I hear that theme once more as I return to the story of the rich man and Lazarus, though here more as plea than command. The rich man seems representative of so much blindness to the other, so much of humanity's "seeing without seeing." For God's sake, Mr. Rich Man, look and see what's right in front of you. See your neighbor Lazarus. See him, and then see yourself as his neighbor!

Yet as I thought about that urgency of vision, I came to think of the old argument of some of the Reformers about the role of the senses in bearing the Gospels. Fides ex auditu—"faith comes by hearing"—those strict Protestants had quoted, transforming that phrase from St. Paul into a battle slogan. The medieval church, so rich in appeal to smell and touch and taste and sight, had seduced and misled. Those senses were thus treacherous. The word alone, preached and heard, was the vehicle for our redeeming. The door to be opened was the ear.

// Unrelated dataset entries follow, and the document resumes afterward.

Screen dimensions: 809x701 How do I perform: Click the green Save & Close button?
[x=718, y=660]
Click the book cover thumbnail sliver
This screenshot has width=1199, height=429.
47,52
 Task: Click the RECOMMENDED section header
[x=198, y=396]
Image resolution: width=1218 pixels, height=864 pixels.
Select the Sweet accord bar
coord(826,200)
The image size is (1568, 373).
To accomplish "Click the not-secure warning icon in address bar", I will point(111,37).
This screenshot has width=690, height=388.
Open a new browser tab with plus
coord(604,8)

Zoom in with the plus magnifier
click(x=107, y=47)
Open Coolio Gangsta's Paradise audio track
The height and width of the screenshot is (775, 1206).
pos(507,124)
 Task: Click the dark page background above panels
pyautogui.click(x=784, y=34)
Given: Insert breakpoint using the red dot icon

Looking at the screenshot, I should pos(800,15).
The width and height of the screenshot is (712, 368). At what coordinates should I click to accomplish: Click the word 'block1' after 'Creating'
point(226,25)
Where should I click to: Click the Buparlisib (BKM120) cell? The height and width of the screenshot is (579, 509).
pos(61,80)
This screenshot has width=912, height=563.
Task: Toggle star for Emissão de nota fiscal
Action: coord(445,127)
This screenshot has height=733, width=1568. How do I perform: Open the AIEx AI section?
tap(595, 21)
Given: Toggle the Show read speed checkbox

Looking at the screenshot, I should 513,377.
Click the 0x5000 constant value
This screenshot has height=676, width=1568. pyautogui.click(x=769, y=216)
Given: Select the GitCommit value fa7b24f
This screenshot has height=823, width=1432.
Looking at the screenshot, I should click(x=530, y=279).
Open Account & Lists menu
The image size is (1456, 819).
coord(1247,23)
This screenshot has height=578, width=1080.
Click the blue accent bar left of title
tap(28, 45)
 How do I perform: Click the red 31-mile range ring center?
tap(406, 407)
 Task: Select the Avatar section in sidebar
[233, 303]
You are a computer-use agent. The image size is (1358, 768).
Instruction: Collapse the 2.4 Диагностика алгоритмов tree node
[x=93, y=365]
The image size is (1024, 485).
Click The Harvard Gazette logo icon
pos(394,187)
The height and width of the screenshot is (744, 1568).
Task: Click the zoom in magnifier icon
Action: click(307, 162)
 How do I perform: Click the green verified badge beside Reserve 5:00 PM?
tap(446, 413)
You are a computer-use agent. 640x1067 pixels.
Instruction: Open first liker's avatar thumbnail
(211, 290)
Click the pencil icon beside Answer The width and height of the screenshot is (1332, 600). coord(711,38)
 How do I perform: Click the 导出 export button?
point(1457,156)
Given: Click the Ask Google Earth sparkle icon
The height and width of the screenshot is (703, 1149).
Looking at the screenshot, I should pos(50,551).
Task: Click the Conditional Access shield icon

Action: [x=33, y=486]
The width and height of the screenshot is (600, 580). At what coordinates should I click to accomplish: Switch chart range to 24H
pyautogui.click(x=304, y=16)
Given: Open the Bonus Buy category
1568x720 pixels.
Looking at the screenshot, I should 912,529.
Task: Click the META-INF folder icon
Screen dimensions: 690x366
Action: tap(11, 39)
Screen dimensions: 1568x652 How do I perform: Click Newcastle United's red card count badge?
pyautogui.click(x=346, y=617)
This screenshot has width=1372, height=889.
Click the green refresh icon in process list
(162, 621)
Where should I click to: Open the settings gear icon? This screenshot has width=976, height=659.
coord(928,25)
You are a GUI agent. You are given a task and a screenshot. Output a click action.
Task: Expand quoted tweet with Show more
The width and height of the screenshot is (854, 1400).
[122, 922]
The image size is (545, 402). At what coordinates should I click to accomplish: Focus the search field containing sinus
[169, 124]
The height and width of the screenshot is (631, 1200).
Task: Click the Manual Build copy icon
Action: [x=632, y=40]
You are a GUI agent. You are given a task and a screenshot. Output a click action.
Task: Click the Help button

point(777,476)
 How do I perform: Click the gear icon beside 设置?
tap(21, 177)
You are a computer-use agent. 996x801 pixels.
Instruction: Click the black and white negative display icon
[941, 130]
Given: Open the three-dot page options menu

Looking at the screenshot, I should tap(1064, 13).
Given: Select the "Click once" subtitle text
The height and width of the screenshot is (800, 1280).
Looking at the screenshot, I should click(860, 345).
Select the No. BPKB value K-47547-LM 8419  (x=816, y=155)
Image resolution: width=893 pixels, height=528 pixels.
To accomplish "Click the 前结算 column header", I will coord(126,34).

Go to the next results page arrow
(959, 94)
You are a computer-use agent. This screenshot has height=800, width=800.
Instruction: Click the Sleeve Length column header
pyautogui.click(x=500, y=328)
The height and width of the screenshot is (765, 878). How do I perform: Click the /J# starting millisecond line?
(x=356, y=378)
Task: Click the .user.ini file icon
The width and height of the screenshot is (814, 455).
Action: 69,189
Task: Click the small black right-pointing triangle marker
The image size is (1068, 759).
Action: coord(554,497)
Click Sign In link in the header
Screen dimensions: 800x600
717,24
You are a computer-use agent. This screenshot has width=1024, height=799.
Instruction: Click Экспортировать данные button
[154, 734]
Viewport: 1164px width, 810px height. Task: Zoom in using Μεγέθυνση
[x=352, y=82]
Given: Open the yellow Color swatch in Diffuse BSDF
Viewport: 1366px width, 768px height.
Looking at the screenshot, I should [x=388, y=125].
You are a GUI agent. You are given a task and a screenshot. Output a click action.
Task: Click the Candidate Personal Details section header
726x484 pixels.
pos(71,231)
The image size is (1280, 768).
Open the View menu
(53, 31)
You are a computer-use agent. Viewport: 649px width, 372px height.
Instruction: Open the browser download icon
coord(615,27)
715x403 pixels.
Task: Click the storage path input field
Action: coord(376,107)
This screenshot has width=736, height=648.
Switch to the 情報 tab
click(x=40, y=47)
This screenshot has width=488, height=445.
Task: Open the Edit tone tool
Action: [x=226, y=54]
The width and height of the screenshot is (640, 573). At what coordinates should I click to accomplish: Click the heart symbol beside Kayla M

Of course I would generally tend to oppose (or at least seek corrective clarification of) that teaching. The word, after all, comes to us not only spoken or written but incarnate and sacramental, seen, tasted, felt, even smelled. (Besides, it seems awfully naïve to think the ear immune to seduction.)

Nonetheless, thinking about Jesus' words as a call to seeing brings me back to that old sense of a conflict between the senses. For often we do need another's voice to call us away from our, yes, seduced ways of watching of the world. And often as well we do need words that open the imagination of our hearts to what our eyes have not yet discerned.

Sometimes we need to hear in order to see. And again Jesus speaks: Ephphatha.

John K. Stendahl

John Stendahl is pastor of the Lutheran Church of the Newtons (ELCA) in Newton, Massachusetts.

All articles »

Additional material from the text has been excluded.